I am not an education policy wonk: I'm just judgmental. But it seems to me that if every single parent sent every single child to public school, public schools would improve. This would not happen immediately. It could take generations. Your children and grandchildren might get mediocre educations in the meantime, but it will be worth it, for the eventual common good. (Yes, rich people might cluster. But rich people will always find a way to game the system: That shouldn't be an argument against an all-in approach to public education any more than it is a case against single-payer health care.)

First of all, full disclosure: I have one daughter who attended a very, very good public magnet high school. She has attended private universities (SAIC undergrad and U of Chicago grad school in the fall) thanks to scholarships, my generosity and her hard work. 

So, I believe in public schools when they work but I wasn't about to sacrifice my daughter's education for the sake of Allison Benedikt's fantasy about how the world really works. If she hadn't had the opportunity to attend DASH, I would not have hesitated to send her to a private school. 

There are many ways to improve the education system but Ms.
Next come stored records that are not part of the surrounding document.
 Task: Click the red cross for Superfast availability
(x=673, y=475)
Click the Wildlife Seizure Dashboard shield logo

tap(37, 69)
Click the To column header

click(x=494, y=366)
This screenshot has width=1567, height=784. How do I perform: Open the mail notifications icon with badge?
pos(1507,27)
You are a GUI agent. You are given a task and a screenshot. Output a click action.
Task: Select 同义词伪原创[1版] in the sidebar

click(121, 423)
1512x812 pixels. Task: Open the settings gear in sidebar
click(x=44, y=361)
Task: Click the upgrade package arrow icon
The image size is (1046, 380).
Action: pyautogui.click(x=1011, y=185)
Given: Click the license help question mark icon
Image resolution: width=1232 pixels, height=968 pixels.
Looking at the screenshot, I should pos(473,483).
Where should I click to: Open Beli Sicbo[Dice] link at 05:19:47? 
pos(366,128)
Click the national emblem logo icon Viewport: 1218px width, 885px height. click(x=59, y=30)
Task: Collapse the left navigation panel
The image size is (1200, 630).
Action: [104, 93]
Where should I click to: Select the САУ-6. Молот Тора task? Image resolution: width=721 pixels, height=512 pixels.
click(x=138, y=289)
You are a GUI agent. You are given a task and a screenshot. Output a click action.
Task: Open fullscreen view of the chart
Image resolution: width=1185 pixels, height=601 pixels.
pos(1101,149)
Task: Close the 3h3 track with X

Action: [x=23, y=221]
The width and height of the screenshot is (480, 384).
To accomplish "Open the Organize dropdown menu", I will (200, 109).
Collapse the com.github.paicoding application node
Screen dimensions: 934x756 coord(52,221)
Benedikt's "manifesto" is just nonsense. The very problem with public education right now is that there isn't sufficient competition. We have an entire division at the Justice Department that does nothing but try to find and punish companies who act monopolisitically. And for good reason; monopolies produce worse outcomes at a higher cost. Frankly, it is hard to believe that the current system could be worse but following Ms. Benedikt's advice would surely accomplish what seems nearly impossible.

The opposition to education reform has come primarily from the teachers' unions and whether they know it or not, teachers are only hurting themselves by resisting reform. Sweden has a universal voucher system (as does Denmark) that works quite well with public schools competing freely with for profit ones. The key to making education reform work well is to have the money follow the child rather than have the child follow the money. Yes, there would have to be a system that prevents all the smart, well behaved kids from clustering but that should not be that hard to accomplish. From the teachers' viewpoint it would be an improvement over the current system as well. Teachers would have a larger range of options as to where and how they want to work and good ones would likely see a rise in their pay. The only teachers hurt by such a system are ones that probably shouldn't be teaching anyway. The Swedish switch to vouchers was fully supported by the teachers union. Why unions in the US don't support such a system is not a mystery. Right now they only have to bargain with the public school system run by politicians they helped elect. It isn't exactly an adverserial relationship and the only constituencies that get screwed are the tax payer and the kids stuck in failing schools. 

As a country, we have an obligation to educate our children. There are pretty obvious social benefits to government being involved in making sure that happens. But there is no reason to believe that the current public education system is the only way to accomplish that goal. In fact, it is failing pretty miserably right now with a near monopoly. Moving to a complete monopoly would only make a bad system even worse. Vouchers are one option but there are plenty of others that would provide more competition and improve outcomes. My suggestion would be for the Federal government to close the Education Department except for the part that prints checks. Every child deserves a proper education but we don't have to wait generations for that to happen. All it takes is the guts to take on the teachers unions and force change. I'm not holding my breath.